Zumindest für einige Restriktionen kann man auch Inline-Flash-Meldungen ausgeben, sobald eine Restriktionen nicht erfüllt ist (am besten als „Type ahead“-Darstellung, also während der Nutzer tippt). So erspart man dem User ggf. eine Restriktionen-Anforderungsliste und minimiert den User-Frust auf die Fälle, die eintreten.

Niemand macht Passwort-Änderungen zum Zeitvertreib

Gleiches gilt natürlich für die Neuvergabe eines Passworts, auch hier sind alle Restriktionen für den Nutzer transparent im User-Interface darzustellen. Denn: Wenn der Nutzer sein Passwort gerade jetzt neu definieren will bzw. muss, dann hat er ganz offensichtlich dringend vor, mit dem Webservice zu interagieren – was für den Servicebetreiber ja nicht selten in Umsatz münden könnte. Deswegen muss die Passwort-Neuvergabe unmittelbar und schnell zum Erfolg führen.

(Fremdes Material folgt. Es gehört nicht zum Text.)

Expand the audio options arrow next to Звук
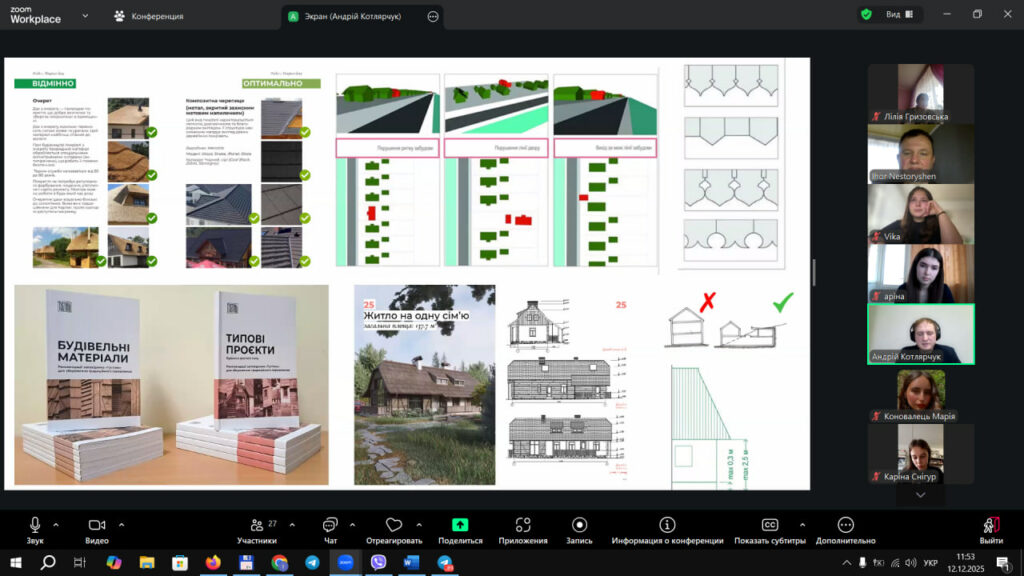Viewport: 1024px width, 576px height. (x=56, y=523)
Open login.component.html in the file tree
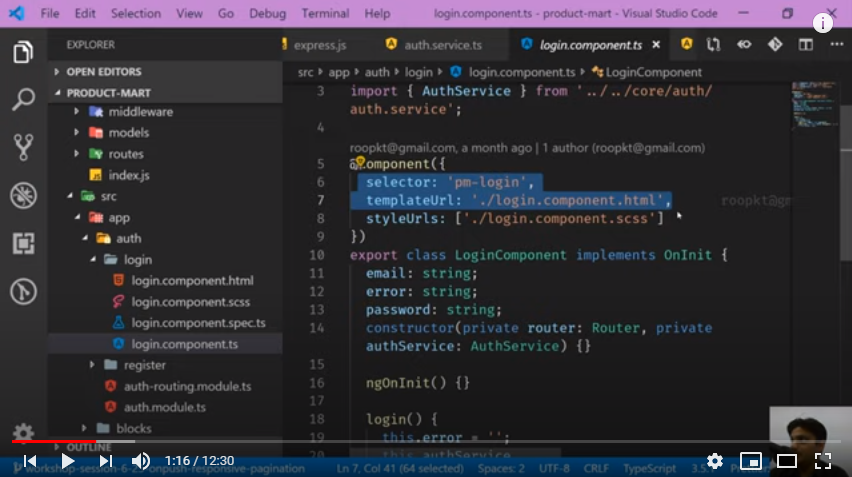This screenshot has height=477, width=852. pyautogui.click(x=192, y=281)
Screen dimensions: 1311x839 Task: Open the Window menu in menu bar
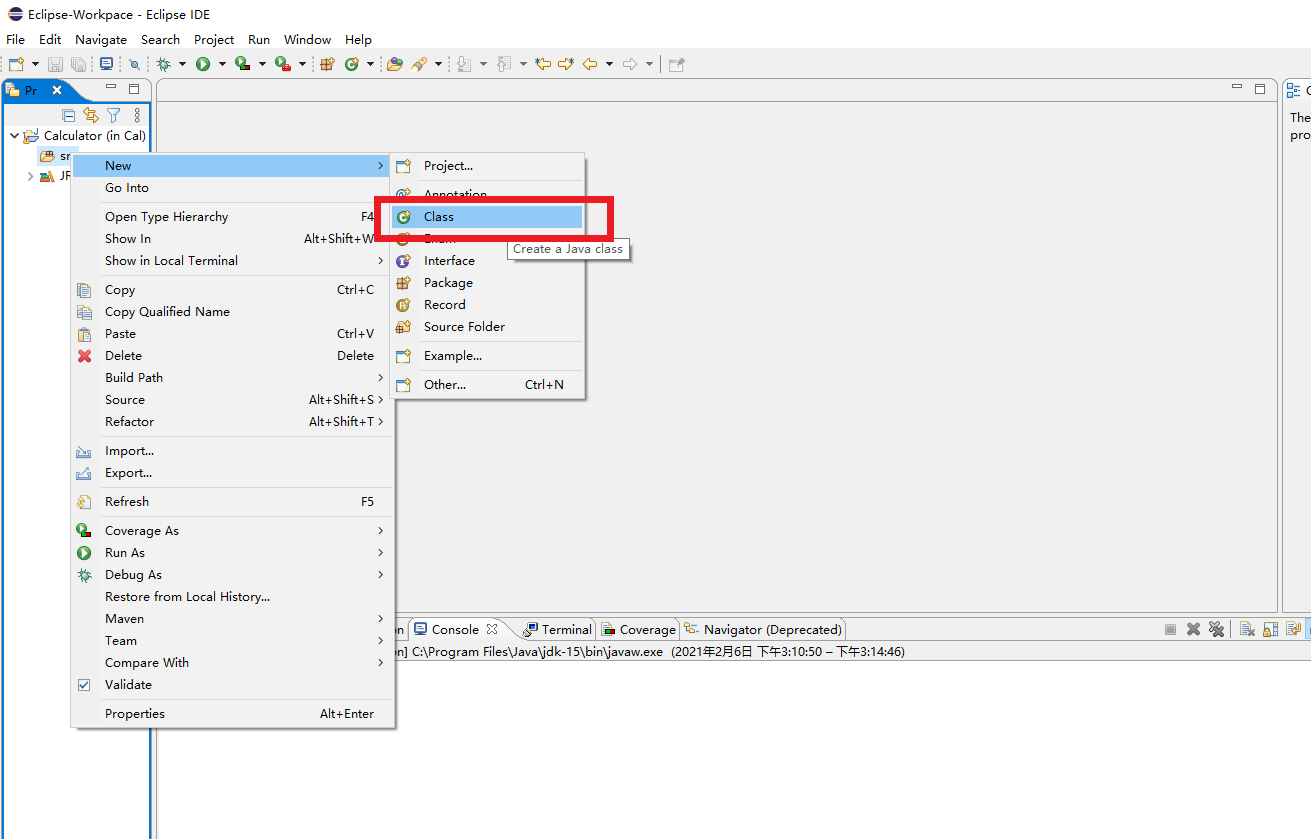307,40
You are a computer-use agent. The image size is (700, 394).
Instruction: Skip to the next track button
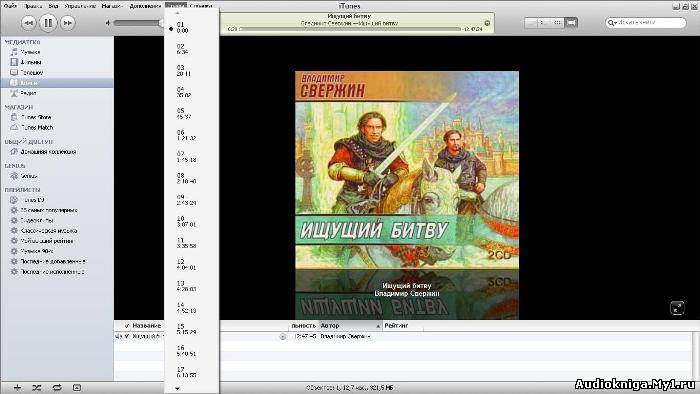click(x=67, y=23)
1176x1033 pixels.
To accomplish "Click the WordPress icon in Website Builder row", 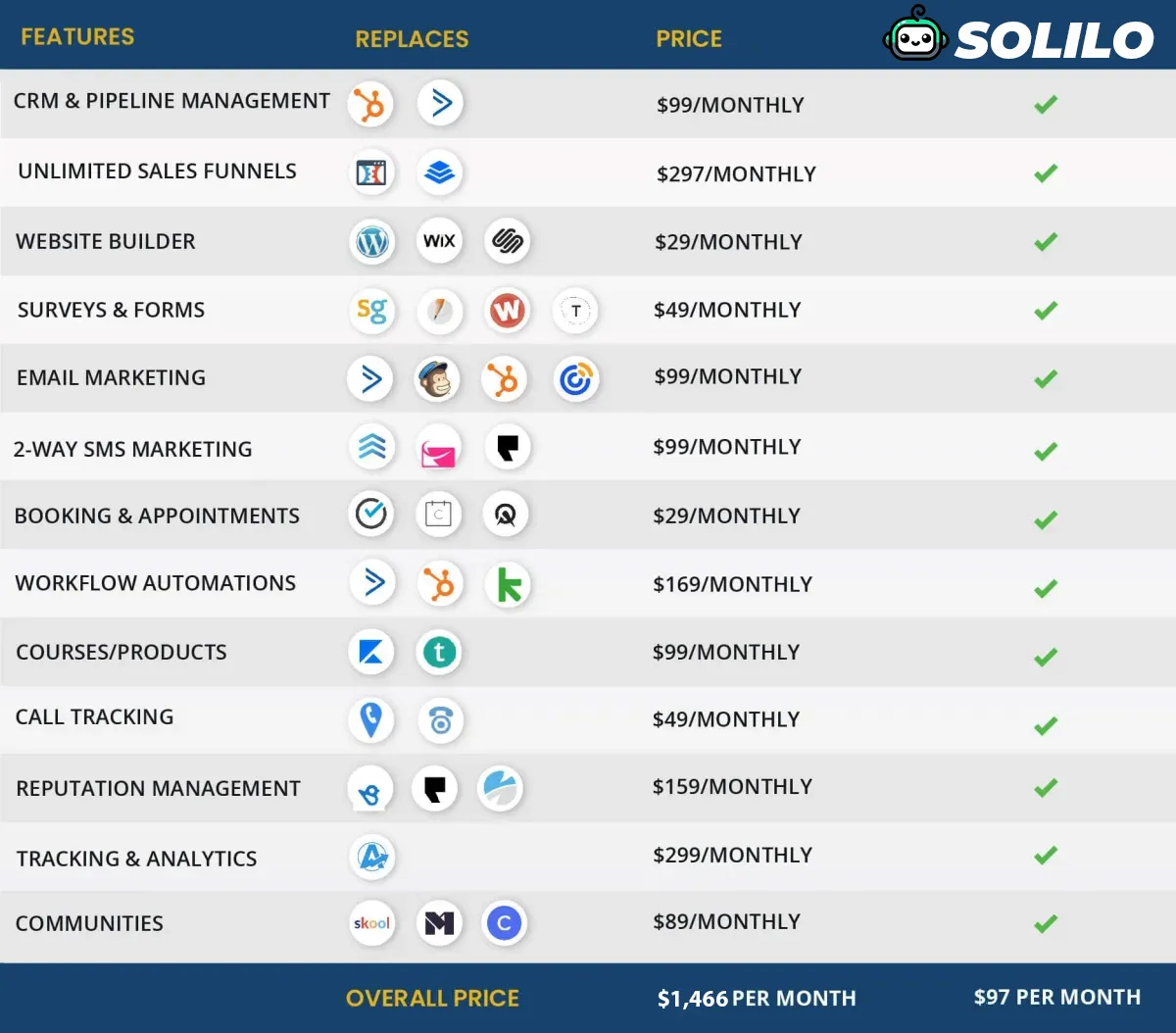I will 372,241.
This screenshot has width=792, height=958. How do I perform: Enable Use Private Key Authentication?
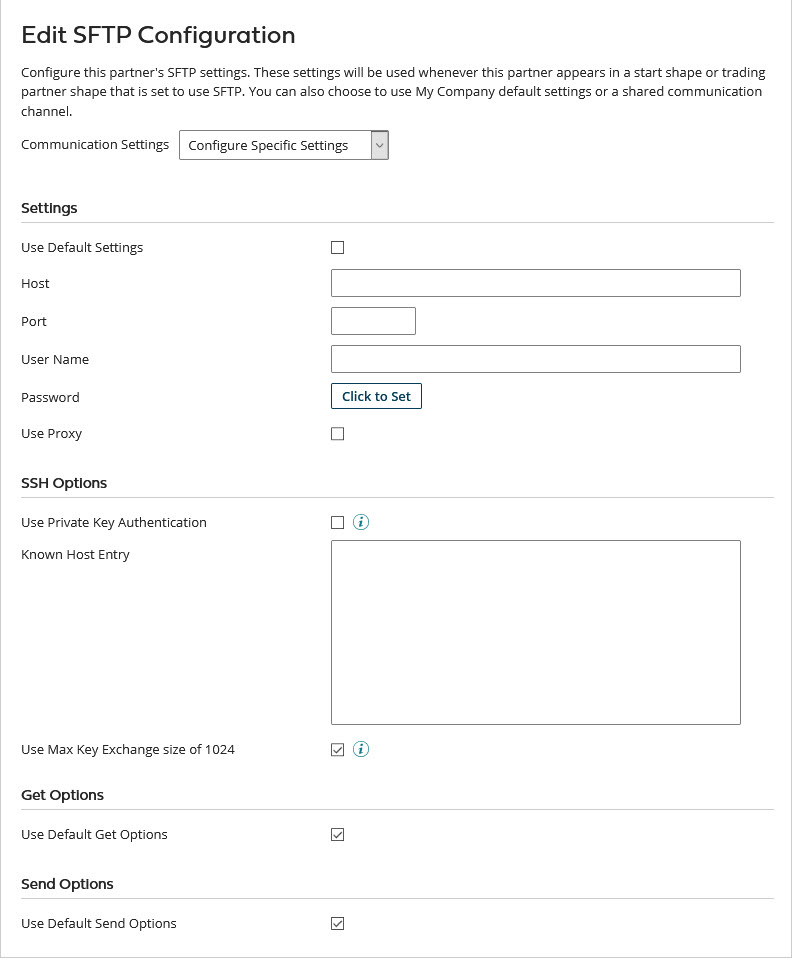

Wie man es nicht machen sollte

Während ich kürzlich dringend ein Car2go reservieren wollte, musste ich mein Passwort auf der car2go-Website neu vergeben. Nachdem ich mir also ein neues Passwort überlegt hatte, das Formular mühsam ausgefüllt hatte (Passwort-Eingaben und deren Wiederholung erfolgen ja gerne im Invisible-Modus), erhielt ich folgende pauschale Fehlermeldung:

Bitte beachten Sie, dass Ihr Passwort mindestens aus acht und maximal aus 25 Zeichen bestehen darf. Die erste Stelle des Passwortes muss ein Buchstabe sein und es muss mindestens einen Groß- und Kleinbuchstaben, sowie eine Zahl (0-9) enthalten.

Weiterhin sind Kombinationen, die den Vornamen, Nachnamen, Alias oder das Wort car2go enthalten, nicht nutzbar.

Wie groß ist wohl die Wahrscheinlichkeit, dass ich ohne Kenntnis dieser umfangreichen Restriktionen auf Anhieb ein systemkonformes Passwort definiere? Richtig – hart gegen Null. Mit dieser explosiven Anhäufung von diffizilen Anforderungen ist User-Frust im wahrsten Sinne des Wortes vorprogrammiert.

Einzelne Aspekte sind erklärbar – technisch (z.B. Mindestlänge wegen Verschlüsselung) oder sicherheitsbedingt (z.B. mindestens eine Zahl). Aber Einschränkungen wie „die erste Stelle muss ein Buchstabe sein“ erscheinen sehr willkürlich.

Wenig Restriktionen, viel Sichtbarkeit

Deswegen: So wenig Passwort-Restriktionen wie möglich, und diese im User-Interface unmittelbar und sichtbar kommunizieren. Damit die potenziellen Nutzer nicht schon bei der Registrierung Negativ-Erfahrungen machen.